Sturdivant v. City of Farmington

Lyle Brown, Justice.

This suit in tort was brought by appellant against appellee, City of Farmington. It arose out of a fatal collision between the city marshal of Farmington and appellant’s intestate, a minor. The city’s demurrer to the complaint was sustained on the ground that municipalities are immune from tort action. Act 165, 1969; Ark. Stat. Ann. § 12-2901 (Supp. 1971). On appeal it is asserted that the recited act makes it mandatory that the State’s political subdivisions carry liability insurance and that failure to do so makes the city amenable to a tort action.

In Parish v. Pitts, 244 Ark. 1239, 429 S.W. 2d 45 (1968), we set aside the rule of law established by precedent which granted immunity to municipalities from tort liability.
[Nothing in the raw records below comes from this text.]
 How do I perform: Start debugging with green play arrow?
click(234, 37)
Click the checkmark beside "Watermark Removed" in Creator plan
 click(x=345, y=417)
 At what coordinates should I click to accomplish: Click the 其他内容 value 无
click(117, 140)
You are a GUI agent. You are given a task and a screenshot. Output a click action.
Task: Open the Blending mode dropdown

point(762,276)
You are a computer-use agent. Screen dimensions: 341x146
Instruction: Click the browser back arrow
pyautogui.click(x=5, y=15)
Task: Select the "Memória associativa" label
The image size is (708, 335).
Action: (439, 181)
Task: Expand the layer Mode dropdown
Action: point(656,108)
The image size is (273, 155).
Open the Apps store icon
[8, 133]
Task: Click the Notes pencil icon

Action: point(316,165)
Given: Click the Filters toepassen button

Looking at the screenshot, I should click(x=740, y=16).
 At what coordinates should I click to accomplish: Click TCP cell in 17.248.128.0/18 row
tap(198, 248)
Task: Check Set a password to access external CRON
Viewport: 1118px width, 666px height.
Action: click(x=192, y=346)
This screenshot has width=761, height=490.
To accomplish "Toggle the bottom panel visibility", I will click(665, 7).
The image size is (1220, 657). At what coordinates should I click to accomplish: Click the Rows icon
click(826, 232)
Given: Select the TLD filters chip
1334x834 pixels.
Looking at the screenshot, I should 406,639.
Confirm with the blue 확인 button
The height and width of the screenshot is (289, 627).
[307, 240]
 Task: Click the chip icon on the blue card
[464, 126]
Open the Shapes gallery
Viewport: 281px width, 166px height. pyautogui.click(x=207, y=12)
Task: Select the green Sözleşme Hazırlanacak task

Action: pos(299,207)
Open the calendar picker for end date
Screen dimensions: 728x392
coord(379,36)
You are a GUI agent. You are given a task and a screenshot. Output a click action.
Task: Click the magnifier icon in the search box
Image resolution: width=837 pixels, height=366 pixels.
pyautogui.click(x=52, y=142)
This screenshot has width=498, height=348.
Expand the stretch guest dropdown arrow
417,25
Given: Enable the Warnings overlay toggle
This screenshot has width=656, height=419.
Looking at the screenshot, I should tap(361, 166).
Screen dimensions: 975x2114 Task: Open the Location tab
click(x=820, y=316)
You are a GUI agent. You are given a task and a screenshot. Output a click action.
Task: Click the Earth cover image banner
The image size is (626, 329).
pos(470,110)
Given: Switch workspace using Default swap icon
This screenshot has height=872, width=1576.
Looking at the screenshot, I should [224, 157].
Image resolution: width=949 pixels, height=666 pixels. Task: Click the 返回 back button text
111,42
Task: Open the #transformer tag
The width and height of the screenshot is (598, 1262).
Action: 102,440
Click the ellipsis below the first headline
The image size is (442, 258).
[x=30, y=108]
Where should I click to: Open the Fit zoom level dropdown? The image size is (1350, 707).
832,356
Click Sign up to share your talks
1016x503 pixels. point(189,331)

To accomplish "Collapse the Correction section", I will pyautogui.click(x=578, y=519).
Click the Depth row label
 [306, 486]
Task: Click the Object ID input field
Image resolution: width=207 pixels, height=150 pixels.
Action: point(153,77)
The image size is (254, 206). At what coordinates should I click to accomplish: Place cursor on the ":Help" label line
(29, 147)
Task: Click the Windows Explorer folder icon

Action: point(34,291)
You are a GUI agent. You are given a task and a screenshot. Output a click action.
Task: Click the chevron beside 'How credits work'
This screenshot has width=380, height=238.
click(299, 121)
The first session of the General Assembly thereafter, referring specifically to Parish v. Pitts, enacted Act 165 (Ark. Stat. Ann. § 12-2901 — 03) (Supp. 1971):

Sec. 1. It is hereby declared to be the public policy of the State of Arkansas that all counties, municipal corporations, school districts, special improvement districts, and all other political subdivisions of the State shall be immune from liability for damages, and no tort action shall lie against any such political subdivision, on account of the acts of their agents and employees.
Sec. 2. Each county, municipal corporation, school district, special improvement district, or other political subdivisions of the State is hereby authorized to provide for hearing and settling tort claims against it.
Sec. 3. All political subdivisions shall carry liability insurance on all their motor vehicles in the minimum amounts prescribed in the Motor Vehicle Safety Responsibility Act (Ark. Stat., § 75-1402 et seq.; Act 347 of 1953, as amended).
Sec. 4. It is hereby found and determined by the General Assembly that because of the decision of the Arkansas Supreme Court in Parish v. Pitts, 244 Ark. 1239, municipalities and all units of local government are in imminent danger of bankruptcy because of tort lawsuits and vital public services are in danger of being discontinued. Therefore, an emergency is hereby declared to exist and this Act being immediately necessary to protect the public peace, health and safety, shall take effect immediately on its passage and approval.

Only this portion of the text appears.